Quelle stratégie est la plus prudente ?

La stratégie la plus sûre juridiquement est généralement de ne pas louer le bien et de ne pas transférer officiellement sa résidence à l’étranger avant la fin de la période de maintien liée à l’abattement.

Mais cette solution peut être financièrement lourde lorsqu’il faut supporter à la fois un crédit en Belgique et un logement à l’étranger.

La stratégie la plus risquée est de se domicilier à l’étranger et de louer immédiatement le bien sans accord écrit. Elle peut cumuler trois risques :

  • restitution partielle de l’abattement bruxellois ;

  • remise en cause éventuelle de l’abattement énergétique ;

  • conséquences contractuelles liées au financement du logement.

La voie intermédiaire consiste à préparer un dossier écrit avant toute décision définitive. Ce dossier devrait notamment contenir :

  • le contrat ou l’offre d’emploi à l’étranger ;

  • la preuve que la présence à l’étranger est liée à l’activité professionnelle ;

  • le projet de bail étranger ;

  • l’explication du caractère temporaire ou incertain de la situation ;

  • la preuve de la volonté de respecter les conditions fiscales et contractuelles ;

  • une demande claire d’autorisation ou de position écrite.

Il est préférable d’obtenir des réponses écrites séparées : d’une part sur les conditions du financement, d’autre part sur le maintien ou non de l’abattement fiscal.

Déclarations fiscales pour les revenus 2025 et 2026

Pour les revenus 2025, déclarés en 2026, une personne encore résidente belge déclare normalement ses rémunérations belges sur base des fiches fiscales, souvent préremplies dans MyMinfin.

Pour les revenus 2026, déclarés en 2027, il faut distinguer les périodes :

  • les rémunérations belges perçues avant le départ restent à déclarer en Belgique ;

  • les revenus étrangers doivent être analysés selon leur nature, leur régime fiscal et l’éventuelle convention applicable ;

  • les revenus immobiliers belges restent à traiter en Belgique, même si la personne devient non-résidente ;

  • en cas de départ officiel de Belgique en cours d’année, une déclaration spéciale peut être requise dans les délais applicables.

Frequently asked questions

Puis-je louer mon appartement bruxellois avant la fin des cinq ans de l’abattement ?

C’est possible uniquement si les conditions fiscales et contractuelles le permettent. En pratique, il faut vérifier le risque de restitution de l’abattement et obtenir les autorisations écrites nécessaires, surtout si le logement a été financé par un crédit assorti de conditions d’occupation.

Un emploi à l’étranger suffit-il à justifier le non-respect de la condition de résidence principale ?

Pas automatiquement. Un emploi à l’étranger est un argument sérieux, mais l’administration peut considérer qu’une opportunité professionnelle acceptée volontairement ne constitue pas nécessairement une force majeure.

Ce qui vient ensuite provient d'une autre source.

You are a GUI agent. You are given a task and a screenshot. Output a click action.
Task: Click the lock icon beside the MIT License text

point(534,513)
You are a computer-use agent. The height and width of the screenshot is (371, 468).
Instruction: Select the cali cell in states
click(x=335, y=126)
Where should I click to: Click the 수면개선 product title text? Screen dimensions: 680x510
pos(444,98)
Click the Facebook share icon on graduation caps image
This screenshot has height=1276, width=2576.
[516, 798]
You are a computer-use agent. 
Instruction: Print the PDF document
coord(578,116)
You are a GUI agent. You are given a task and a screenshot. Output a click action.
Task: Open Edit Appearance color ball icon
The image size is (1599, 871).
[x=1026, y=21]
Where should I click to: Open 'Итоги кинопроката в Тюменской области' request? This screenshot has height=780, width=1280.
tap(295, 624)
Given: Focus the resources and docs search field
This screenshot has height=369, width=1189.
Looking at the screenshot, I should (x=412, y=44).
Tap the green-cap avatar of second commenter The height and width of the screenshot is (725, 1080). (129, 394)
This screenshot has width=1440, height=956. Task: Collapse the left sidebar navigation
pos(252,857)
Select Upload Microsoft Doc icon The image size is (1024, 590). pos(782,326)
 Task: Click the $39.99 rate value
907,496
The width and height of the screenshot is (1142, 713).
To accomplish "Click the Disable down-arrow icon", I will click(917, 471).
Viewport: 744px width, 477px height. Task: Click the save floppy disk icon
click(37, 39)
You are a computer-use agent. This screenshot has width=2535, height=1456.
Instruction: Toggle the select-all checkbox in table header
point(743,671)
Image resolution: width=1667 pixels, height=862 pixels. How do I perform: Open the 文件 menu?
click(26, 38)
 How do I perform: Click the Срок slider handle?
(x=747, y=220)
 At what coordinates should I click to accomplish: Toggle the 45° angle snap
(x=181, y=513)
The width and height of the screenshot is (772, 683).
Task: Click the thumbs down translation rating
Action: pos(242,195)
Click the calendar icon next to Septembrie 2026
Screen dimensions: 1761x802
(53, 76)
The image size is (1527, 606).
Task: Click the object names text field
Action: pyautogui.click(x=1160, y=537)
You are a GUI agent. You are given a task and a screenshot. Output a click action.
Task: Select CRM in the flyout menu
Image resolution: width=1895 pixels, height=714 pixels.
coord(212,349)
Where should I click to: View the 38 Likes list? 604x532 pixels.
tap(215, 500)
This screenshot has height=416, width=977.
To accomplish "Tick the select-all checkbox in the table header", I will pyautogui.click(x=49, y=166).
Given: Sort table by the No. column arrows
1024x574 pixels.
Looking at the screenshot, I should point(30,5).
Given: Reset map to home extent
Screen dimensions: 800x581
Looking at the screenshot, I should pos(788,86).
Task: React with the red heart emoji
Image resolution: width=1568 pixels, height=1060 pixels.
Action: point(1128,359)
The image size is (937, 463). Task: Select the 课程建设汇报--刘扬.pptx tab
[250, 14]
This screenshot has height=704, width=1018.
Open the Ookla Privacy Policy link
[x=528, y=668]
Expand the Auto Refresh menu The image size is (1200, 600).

Le maintien de ma domiciliation à Bruxelles protège-t-il l’abattement ?

Pas à lui seul. L’administration peut examiner la situation réelle : lieu de vie, lieu de travail, logement principal, durée de présence à l’étranger et éventuelle mise en location du bien bruxellois.

Comment est taxée une location privée d’un appartement belge ?

Si le locataire est une personne physique et utilise le bien exclusivement comme habitation privée, l’imposition se fait en principe sur base du revenu cadastral indexé majoré de 40 %, et non sur le loyer réel.

Que se passe-t-il si le locataire utilise le bien professionnellement ?

La taxation peut devenir beaucoup plus lourde, car le loyer réel peut intervenir dans le calcul. Il est donc important d’utiliser un bail résidentiel clair et d’interdire l’usage professionnel lorsque l’objectif est une location privée.

Dois-je encore déposer une déclaration belge si je pars vivre à l’étranger ?

Oui, cela reste possible. Un départ en cours d’année peut entraîner une déclaration spéciale, et la conservation d’un bien immobilier belge peut entraîner une déclaration à l’impôt des non-résidents.

Cet article présente un cadre général et ne constitue pas un avis fiscal personnalisé. Les règles fiscales changent chaque année et le traitement correct dépend des dates exactes, des documents contractuels, de la résidence réelle, du type de revenus et de la situation individuelle du contribuable.